Nous avons voulu souligner à travers l'exemple donné plus
haut, que habituellement, les problèmes réels que posent
les élèves dans un établissement, peuvent ne pas correspondre
tout à fait aux problèmes archétypiques qu'on aimerait
leur poser (par exemple en regard des programmes, de la logique des A.P.S.).

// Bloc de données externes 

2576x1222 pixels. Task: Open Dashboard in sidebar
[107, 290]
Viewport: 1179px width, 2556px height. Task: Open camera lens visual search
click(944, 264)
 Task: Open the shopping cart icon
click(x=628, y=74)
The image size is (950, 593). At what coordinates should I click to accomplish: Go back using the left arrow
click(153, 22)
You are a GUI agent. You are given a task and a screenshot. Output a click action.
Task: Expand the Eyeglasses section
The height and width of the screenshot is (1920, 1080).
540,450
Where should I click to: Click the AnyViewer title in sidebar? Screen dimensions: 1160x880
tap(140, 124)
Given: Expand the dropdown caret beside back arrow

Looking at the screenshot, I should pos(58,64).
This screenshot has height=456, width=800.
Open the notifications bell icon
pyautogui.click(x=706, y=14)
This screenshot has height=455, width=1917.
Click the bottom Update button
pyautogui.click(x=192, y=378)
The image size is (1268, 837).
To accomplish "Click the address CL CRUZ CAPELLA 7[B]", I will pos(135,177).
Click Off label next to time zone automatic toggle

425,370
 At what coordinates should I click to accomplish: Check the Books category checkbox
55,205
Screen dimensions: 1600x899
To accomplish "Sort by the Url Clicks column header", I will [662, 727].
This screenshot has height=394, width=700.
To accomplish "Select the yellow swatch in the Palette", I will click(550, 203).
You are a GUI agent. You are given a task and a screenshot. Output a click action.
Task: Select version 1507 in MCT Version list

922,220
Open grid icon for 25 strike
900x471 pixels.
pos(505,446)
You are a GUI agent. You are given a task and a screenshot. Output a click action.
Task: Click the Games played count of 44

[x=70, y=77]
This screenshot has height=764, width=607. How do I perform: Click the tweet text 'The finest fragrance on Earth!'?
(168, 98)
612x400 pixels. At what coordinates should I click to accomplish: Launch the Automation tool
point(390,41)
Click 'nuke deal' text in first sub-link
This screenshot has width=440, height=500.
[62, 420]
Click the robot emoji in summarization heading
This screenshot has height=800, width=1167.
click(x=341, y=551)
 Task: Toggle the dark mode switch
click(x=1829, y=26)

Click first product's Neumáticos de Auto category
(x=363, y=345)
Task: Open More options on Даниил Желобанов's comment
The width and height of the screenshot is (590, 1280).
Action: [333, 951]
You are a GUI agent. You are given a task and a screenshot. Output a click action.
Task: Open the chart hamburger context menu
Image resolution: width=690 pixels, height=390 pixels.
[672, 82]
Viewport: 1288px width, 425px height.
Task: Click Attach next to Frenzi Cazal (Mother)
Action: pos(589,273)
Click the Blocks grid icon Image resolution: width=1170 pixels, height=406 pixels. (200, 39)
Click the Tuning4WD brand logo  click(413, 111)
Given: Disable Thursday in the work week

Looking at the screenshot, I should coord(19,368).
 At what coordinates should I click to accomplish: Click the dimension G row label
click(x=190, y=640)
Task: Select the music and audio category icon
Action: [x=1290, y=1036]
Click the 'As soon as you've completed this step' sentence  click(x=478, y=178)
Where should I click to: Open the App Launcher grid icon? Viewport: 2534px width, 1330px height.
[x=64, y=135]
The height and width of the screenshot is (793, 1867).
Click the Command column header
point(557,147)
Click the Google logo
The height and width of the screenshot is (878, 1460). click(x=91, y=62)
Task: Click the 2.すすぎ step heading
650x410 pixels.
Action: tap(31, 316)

Et il serait souvent nécessaire de passer du temps de formation
à résoudre en priorité les problèmes qui empêchent
justement de confronter les élèves à ceux préconisés
par les textes officiels (ceci nous paraît particulièrement
valable dans les établissements dits "difficiles"). En effet, nous
ne croyons pas qu'il suffit de faire pratiquer le hand-ball ou un autre
sport collectif pour que tous les problèmes d'écoute et de
coopération se résolvent comme par enchantement, il faut
d'abord "placer les élèves en face du problème" de
la coopération et le "mettre en scène" dans les A.P.S. (qui
ne seront pas obligatoirement les sports collectifs) où il sera
le plus évident possible pour eux que nous sollicitons cette coopération.
Enfin, nous ne pensons pas qu'une
succession de cycles d'A.P.S. constitue obligatoirement une mise en œuvre
fragmentaire du projet pédagogique d'E.P.S. si:
- on prétend
traiter un problème dont la richesse de contenu logique ne peut
être maîtrisée sur toute une année,
- on "force"
les élèves à se confronter à des problèmes
"archétypiques" (qui ne sont pas les leurs actuellement) sans se
préoccuper de ce qui pourrait améliorer, par exemple, leur
bien-être relationnel (je pense aux classes de 6ème; dans
lesquelles nous rencontrons souvent des élèves qui ont des
difficultés énormes à s'affirmer et à s'intégrer).
Les énoncés de problèmes à résoudre
qui sont formulés dans les programmes, prennent tout simplement
le pari que cela doit convenir à la majorité des enfants
et ce pour une période indéterminée. Nous ne voulons
pas dire qu'ils sont utopiques, mais que nous devons avoir l'audace de
considérer que dans ne nombreux cas ils seront sans doute réfutés.